### Given problem
Starting at the beginning of the material and ending with the line that contains "[x=881, y=145]", write those lines out again with "dropdown" changed to "menu" and nothing else altered. Omit the pictures from your answer.
-- Input rows start --
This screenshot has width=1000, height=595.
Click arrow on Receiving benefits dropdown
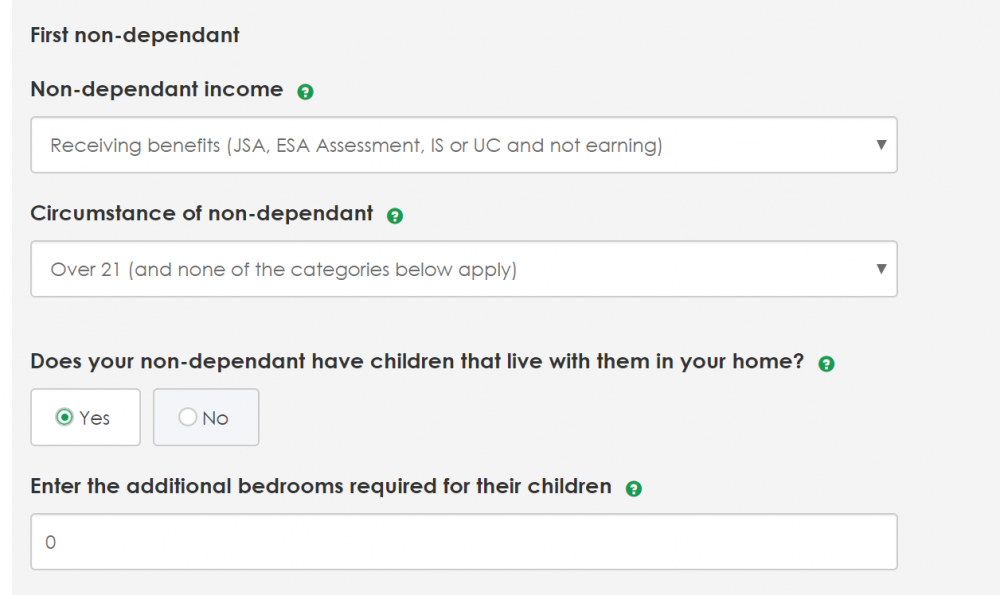[x=881, y=145]
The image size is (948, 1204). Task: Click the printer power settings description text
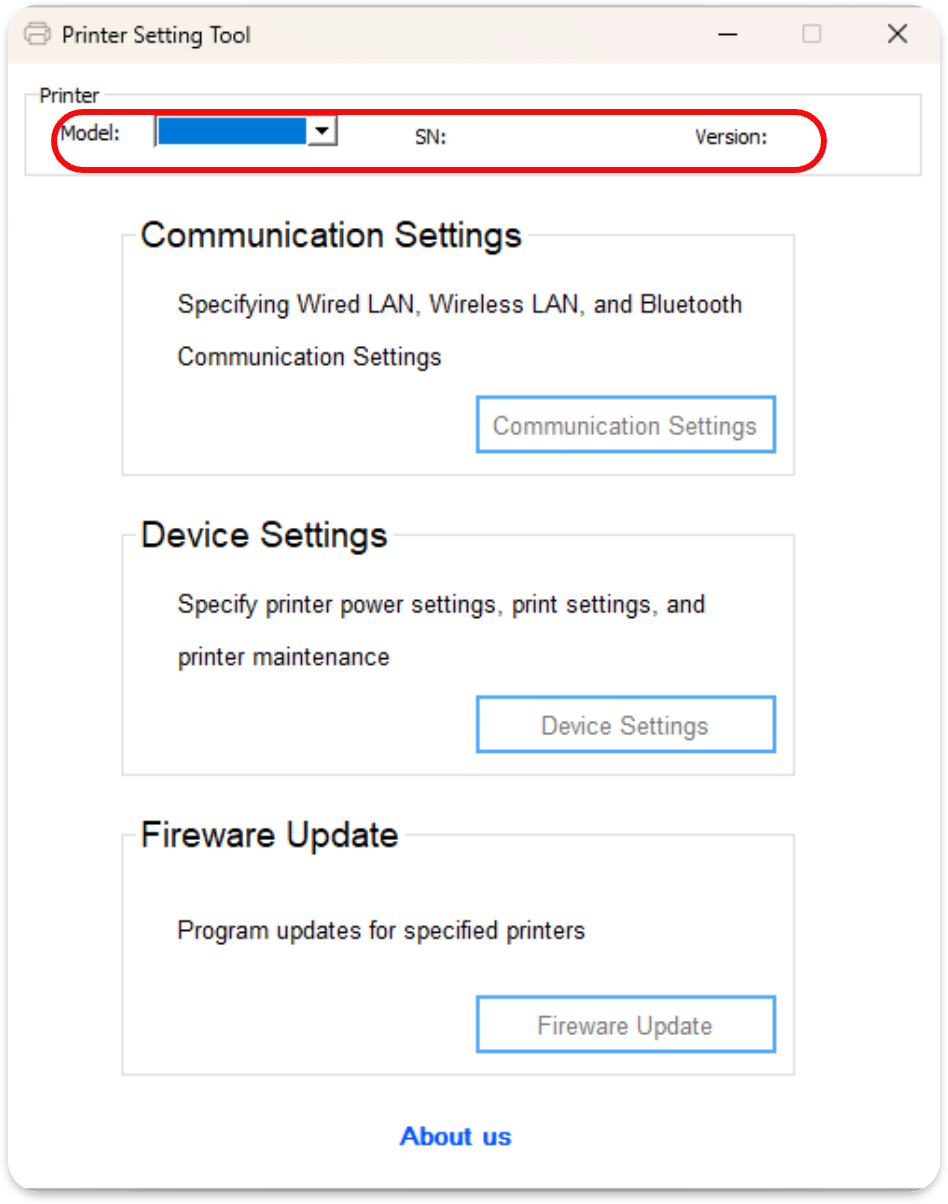442,630
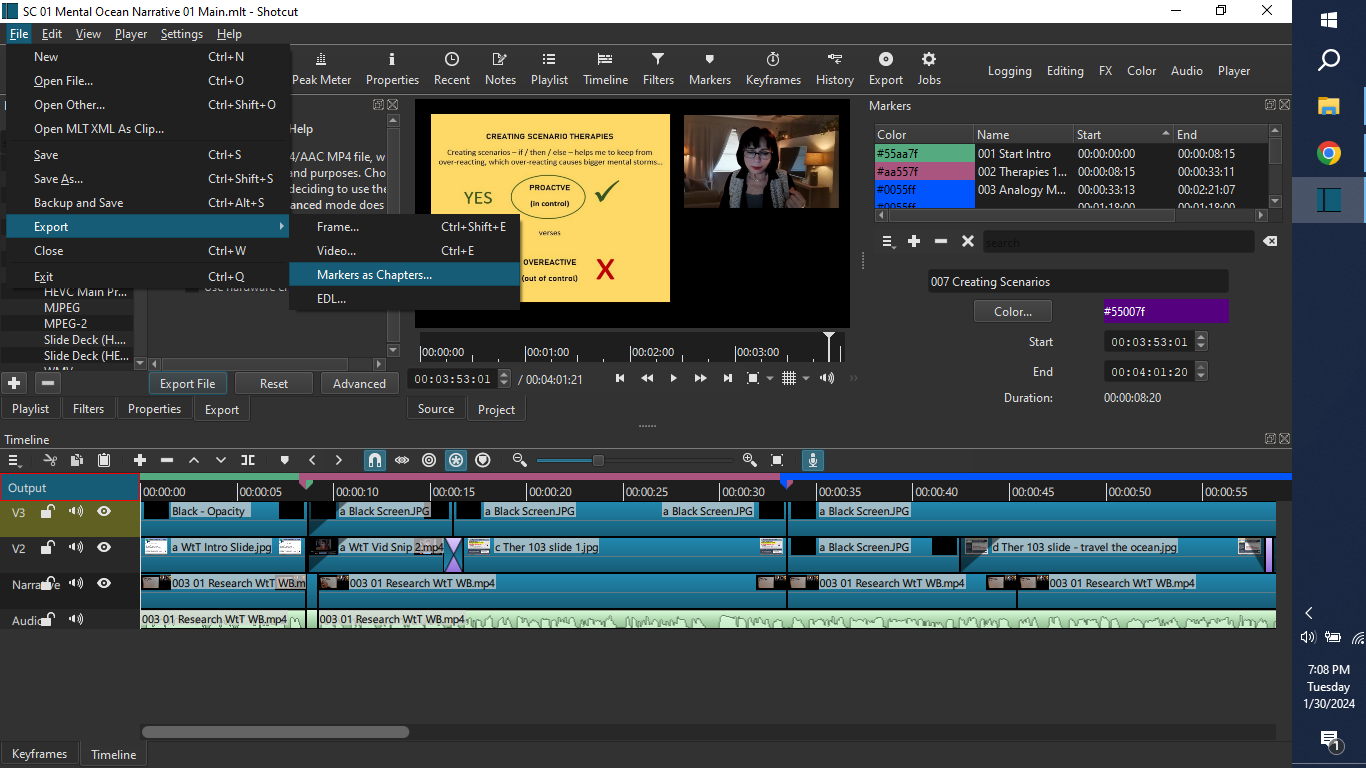1366x768 pixels.
Task: Click the Jobs toolbar icon
Action: pyautogui.click(x=929, y=69)
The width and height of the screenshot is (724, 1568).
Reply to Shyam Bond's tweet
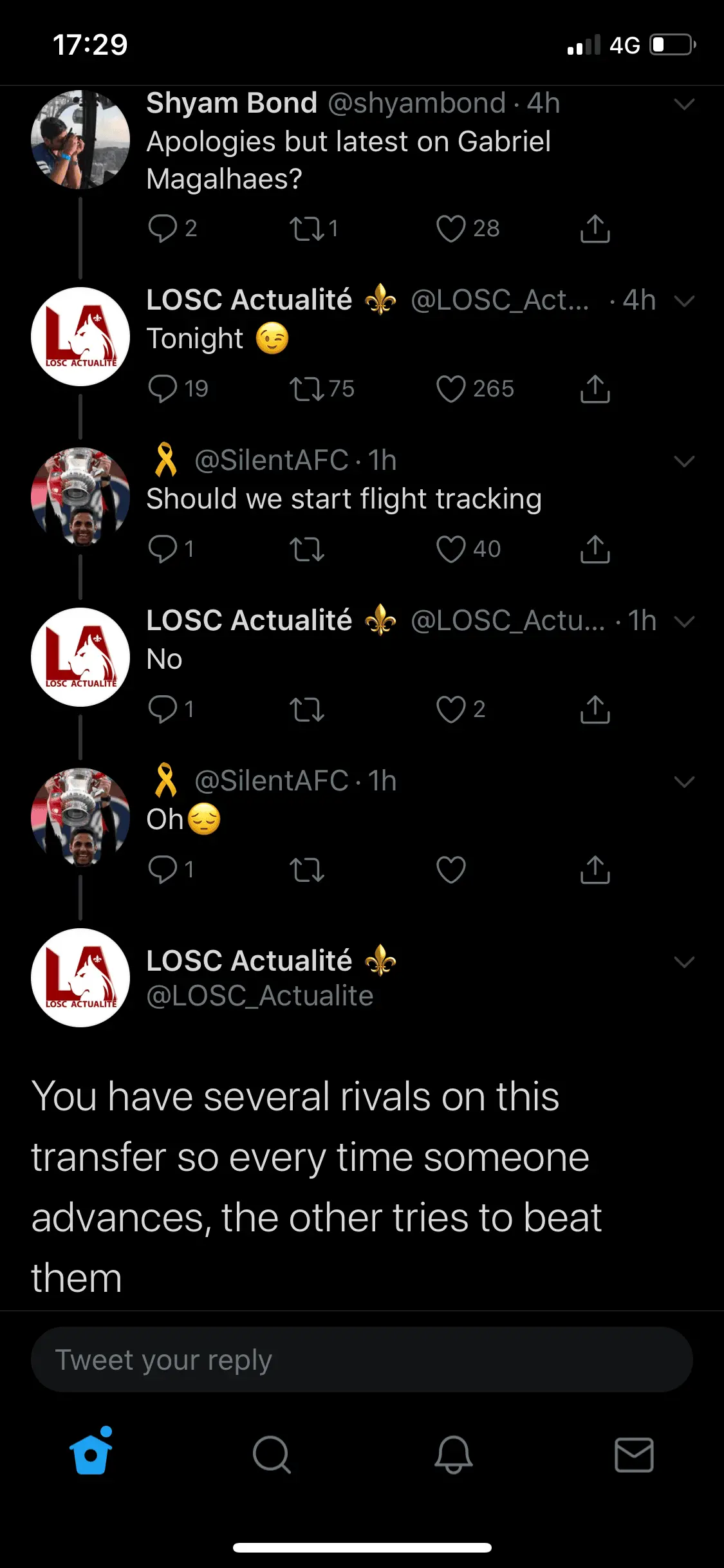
-- Input rows end --
### Output of the task
This screenshot has width=1000, height=595.
Click arrow on Receiving benefits menu
[x=881, y=145]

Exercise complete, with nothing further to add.